* Extrait du document *

En 1931, un autre chercheur italien s’est intéressé à la question mais en produisant une étude totalement inexacte, dans laquelle il faisait preuve de compétence linguistique mais aussi d’une absence absolue de compétence mathématique, sans se rendre compte que les solutions proposées étaient toujours erronées. Inutile donc de la prendre en considération, quand bien même il publia en 1936 un autre ouvrage pour corriger quelques-unes de ses erreurs ; de plus, l'étude en question, dont j’estime qu’elle découlait de mes travaux, manquait d'originalité, même si cette deuxième édition démontrait une excellente connaissance de la langue traitée ; mais dans les deux cas, cet autre chercheur n’a abordé que l’aspect langue étrangère - langue nationale, tout en restant dans la sphère des langues romanes.

Pendant ce temps, toujours en 1931, j’ai pu aborder et résoudre le problème de la traduction de l'anglais vers une langue romane, en franchissant une première étape pour traiter la question de traduire une langue d'un groupe vers une langue d’un autre groupe, car de fait l’anglais peut être considéré à moitié de dérivation germanique et à moitié de dérivation romane. J’ai aussi pu attaquer et résoudre le côté inverse du problème, à savoir la traduction de ma propre langue vers la langue étrangère, en publiant le traducteur mécanique de type B pour la traduction en français.

* Consigne *
Relevez tous les défauts que l'extrait reproche aux travaux de l'autre chercheur italien. Le listing ci-dessous n'a aucun lien avec l'extrait.

* Extraits de données *
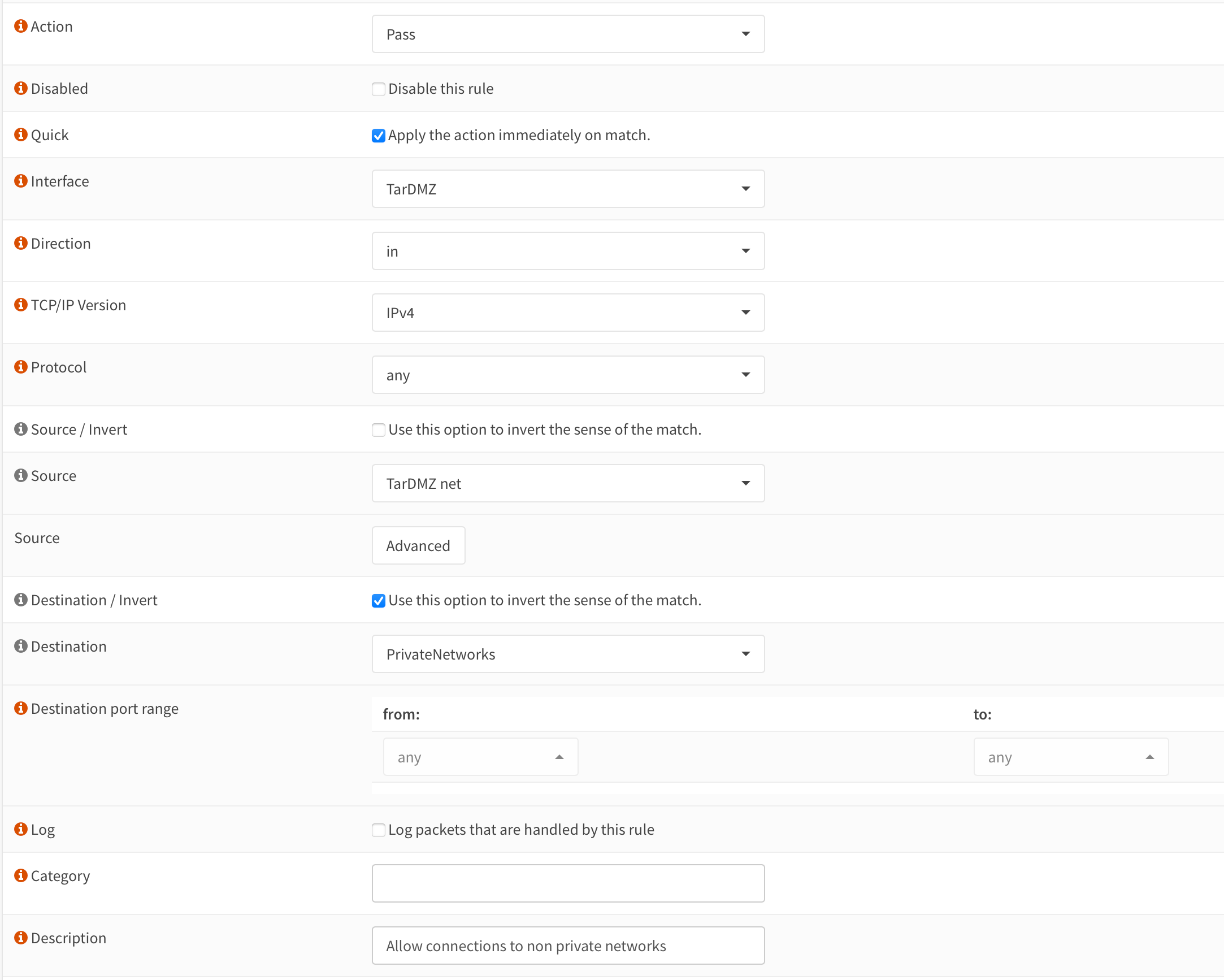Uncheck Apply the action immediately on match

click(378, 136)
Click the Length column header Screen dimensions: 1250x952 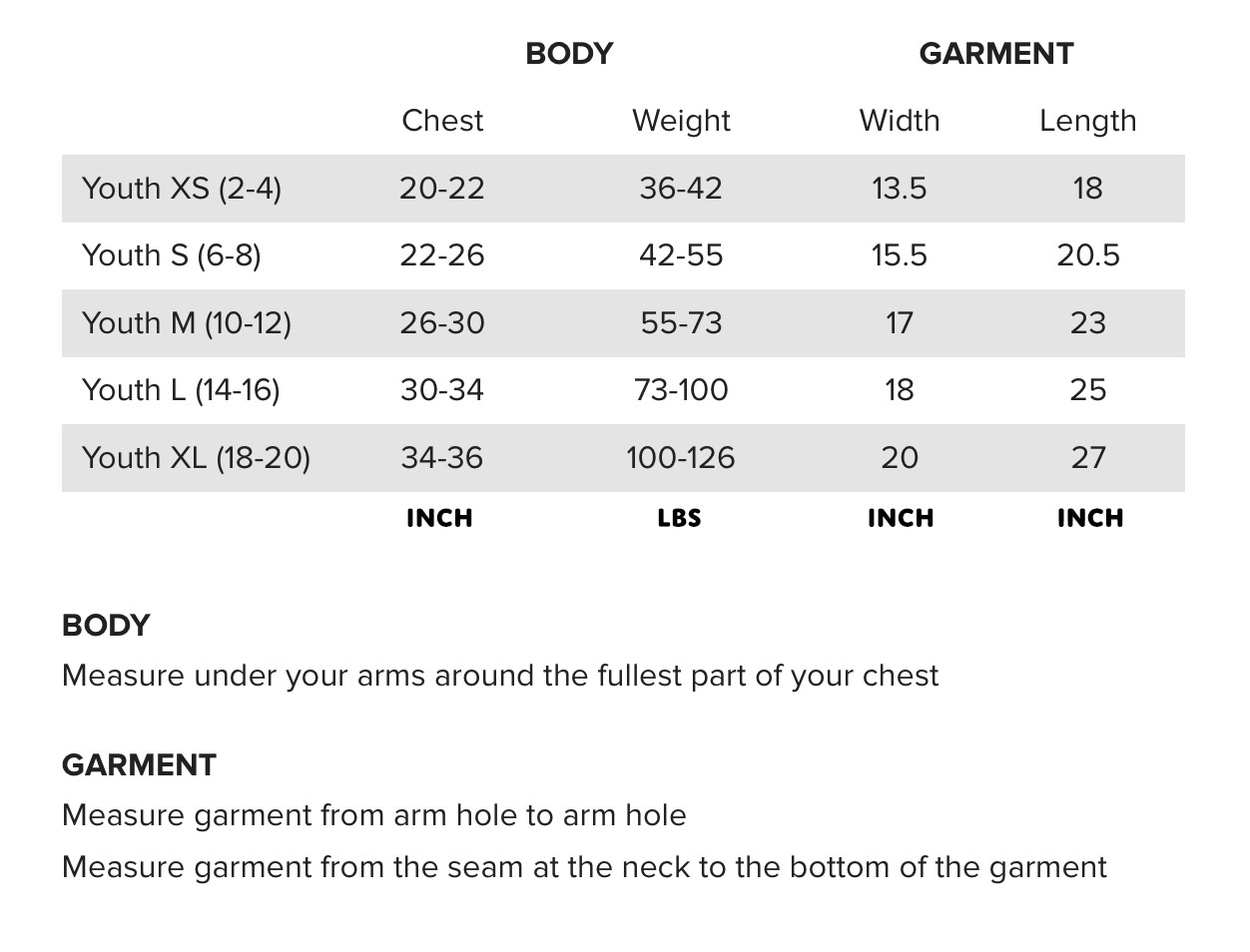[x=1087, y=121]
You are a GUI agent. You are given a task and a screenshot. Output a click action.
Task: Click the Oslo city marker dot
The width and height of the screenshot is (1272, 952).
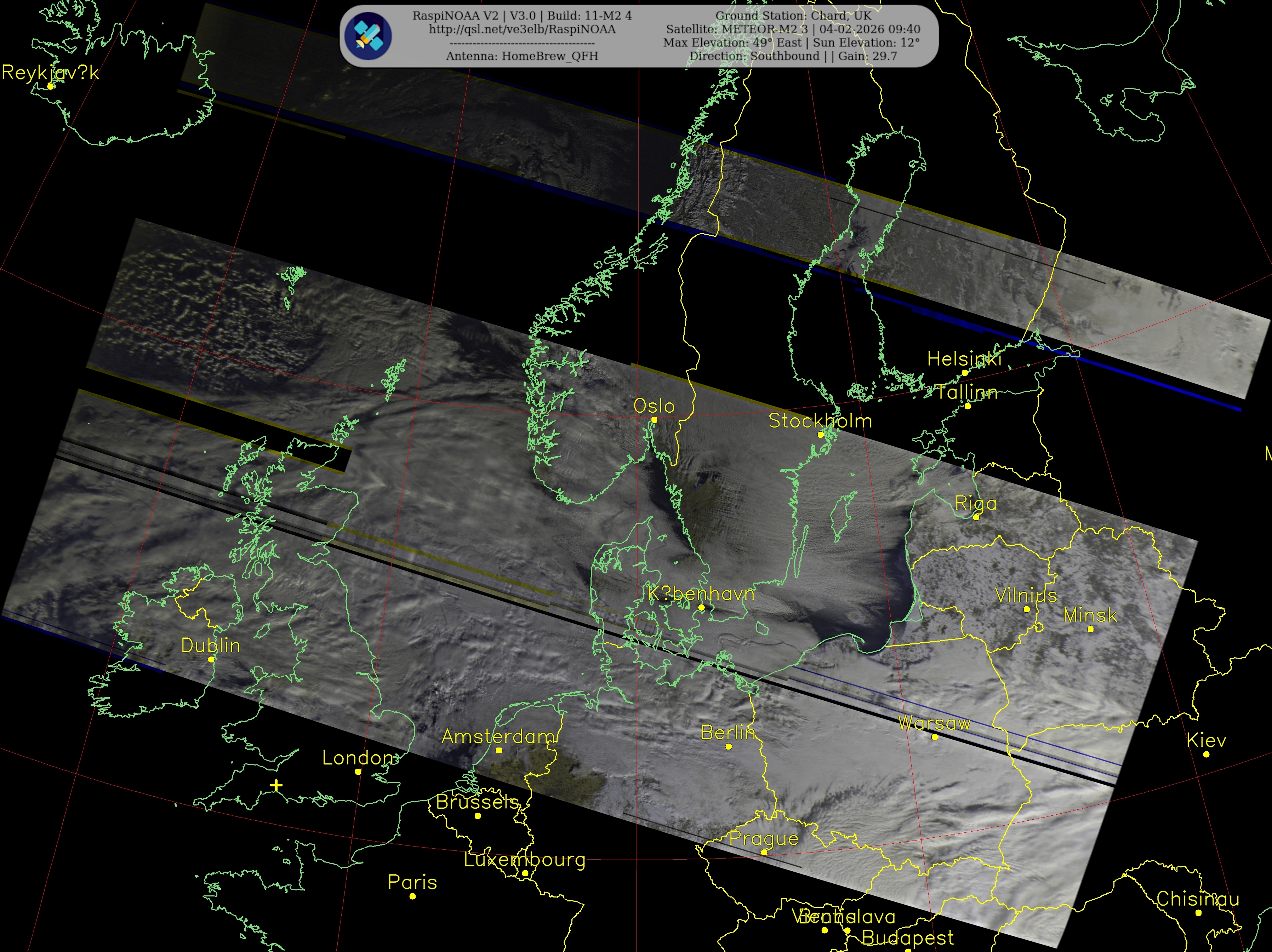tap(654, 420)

* Exercice corrigé *
- Une étude totalement inexacte
- Une absence absolue de compétence mathématique
- Des solutions proposées toujours erronées, sans que le chercheur s'en rende compte
- Un manque d'originalité, l'étude découlant selon l'auteur de ses propres travaux
- Un traitement limité à l'aspect langue étrangère - langue nationale
- Un travail resté dans la sphère des langues romanes